<<<<
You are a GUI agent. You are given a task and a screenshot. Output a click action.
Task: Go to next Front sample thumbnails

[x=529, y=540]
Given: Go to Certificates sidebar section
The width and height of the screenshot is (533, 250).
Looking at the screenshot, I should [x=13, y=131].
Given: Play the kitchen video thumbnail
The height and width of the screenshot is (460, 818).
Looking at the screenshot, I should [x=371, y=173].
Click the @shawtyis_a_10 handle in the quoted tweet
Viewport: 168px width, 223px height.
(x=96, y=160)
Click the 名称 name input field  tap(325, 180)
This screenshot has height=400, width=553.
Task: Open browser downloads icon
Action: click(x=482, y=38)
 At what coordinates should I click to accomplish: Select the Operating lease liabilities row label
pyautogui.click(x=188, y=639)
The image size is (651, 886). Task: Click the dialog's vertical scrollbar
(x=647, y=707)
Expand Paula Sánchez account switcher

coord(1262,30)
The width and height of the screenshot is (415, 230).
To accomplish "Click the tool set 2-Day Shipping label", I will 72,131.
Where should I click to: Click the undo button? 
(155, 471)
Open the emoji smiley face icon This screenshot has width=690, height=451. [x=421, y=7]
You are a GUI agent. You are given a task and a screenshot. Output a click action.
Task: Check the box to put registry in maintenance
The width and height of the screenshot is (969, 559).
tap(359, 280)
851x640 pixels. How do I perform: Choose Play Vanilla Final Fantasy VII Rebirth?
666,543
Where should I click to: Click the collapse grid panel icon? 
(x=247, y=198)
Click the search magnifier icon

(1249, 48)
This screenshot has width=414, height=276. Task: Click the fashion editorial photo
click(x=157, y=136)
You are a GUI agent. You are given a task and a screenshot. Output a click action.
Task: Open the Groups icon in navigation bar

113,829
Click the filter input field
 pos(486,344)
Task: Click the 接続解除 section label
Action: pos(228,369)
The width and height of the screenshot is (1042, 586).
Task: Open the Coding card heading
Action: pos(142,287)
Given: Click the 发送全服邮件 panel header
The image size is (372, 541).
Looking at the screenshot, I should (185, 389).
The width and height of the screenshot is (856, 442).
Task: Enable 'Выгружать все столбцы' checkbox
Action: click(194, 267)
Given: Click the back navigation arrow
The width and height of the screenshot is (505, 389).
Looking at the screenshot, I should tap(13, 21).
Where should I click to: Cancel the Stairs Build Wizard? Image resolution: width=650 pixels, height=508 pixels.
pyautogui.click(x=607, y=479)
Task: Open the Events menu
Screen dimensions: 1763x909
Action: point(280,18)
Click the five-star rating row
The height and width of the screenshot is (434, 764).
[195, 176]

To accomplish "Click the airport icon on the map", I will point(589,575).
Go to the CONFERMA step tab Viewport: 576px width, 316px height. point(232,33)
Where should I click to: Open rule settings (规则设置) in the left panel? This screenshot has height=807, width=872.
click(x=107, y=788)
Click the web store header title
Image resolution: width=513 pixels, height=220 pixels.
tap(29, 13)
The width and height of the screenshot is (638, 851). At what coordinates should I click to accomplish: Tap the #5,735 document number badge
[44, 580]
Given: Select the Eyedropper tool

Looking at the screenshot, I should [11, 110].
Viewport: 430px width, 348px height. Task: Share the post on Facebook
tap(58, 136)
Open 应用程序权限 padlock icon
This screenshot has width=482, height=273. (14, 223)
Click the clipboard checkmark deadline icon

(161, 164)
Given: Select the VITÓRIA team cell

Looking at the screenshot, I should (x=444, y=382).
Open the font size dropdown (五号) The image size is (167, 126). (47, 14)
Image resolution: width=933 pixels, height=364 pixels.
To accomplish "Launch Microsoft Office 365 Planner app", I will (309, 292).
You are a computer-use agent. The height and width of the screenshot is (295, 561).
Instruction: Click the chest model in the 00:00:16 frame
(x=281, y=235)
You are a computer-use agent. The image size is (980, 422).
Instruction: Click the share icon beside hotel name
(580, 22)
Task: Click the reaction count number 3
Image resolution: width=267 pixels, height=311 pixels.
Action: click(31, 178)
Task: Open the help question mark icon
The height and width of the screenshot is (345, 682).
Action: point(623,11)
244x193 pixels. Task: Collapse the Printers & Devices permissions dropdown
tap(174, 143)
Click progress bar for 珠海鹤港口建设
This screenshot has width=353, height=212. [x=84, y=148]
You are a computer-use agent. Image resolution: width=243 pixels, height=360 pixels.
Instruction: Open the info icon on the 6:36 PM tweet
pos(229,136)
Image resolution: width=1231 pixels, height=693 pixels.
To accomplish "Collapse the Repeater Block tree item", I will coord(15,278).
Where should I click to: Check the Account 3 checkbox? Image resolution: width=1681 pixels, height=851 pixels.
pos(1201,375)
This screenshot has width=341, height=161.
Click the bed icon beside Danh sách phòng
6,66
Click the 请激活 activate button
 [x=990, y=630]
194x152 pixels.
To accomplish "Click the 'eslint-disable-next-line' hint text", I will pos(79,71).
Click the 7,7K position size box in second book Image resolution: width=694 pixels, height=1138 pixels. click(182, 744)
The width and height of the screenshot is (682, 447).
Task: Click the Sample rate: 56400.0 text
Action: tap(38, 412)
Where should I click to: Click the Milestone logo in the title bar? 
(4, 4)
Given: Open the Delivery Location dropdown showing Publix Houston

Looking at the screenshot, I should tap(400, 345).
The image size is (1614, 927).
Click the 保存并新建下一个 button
>>>>
# EXERCISE OBJECTIVE:
Note each line of the material holding "will" and copy it out.

# YOUR SOLUTION:
To accomplish "Click the tool set 2-Day Shipping label", I will 72,131.
To accomplish "Click the airport icon on the map", I will point(589,575).
To accomplish "Launch Microsoft Office 365 Planner app", I will (309, 292).
To accomplish "Collapse the Repeater Block tree item", I will coord(15,278).
To accomplish "Click the 'eslint-disable-next-line' hint text", I will pos(79,71).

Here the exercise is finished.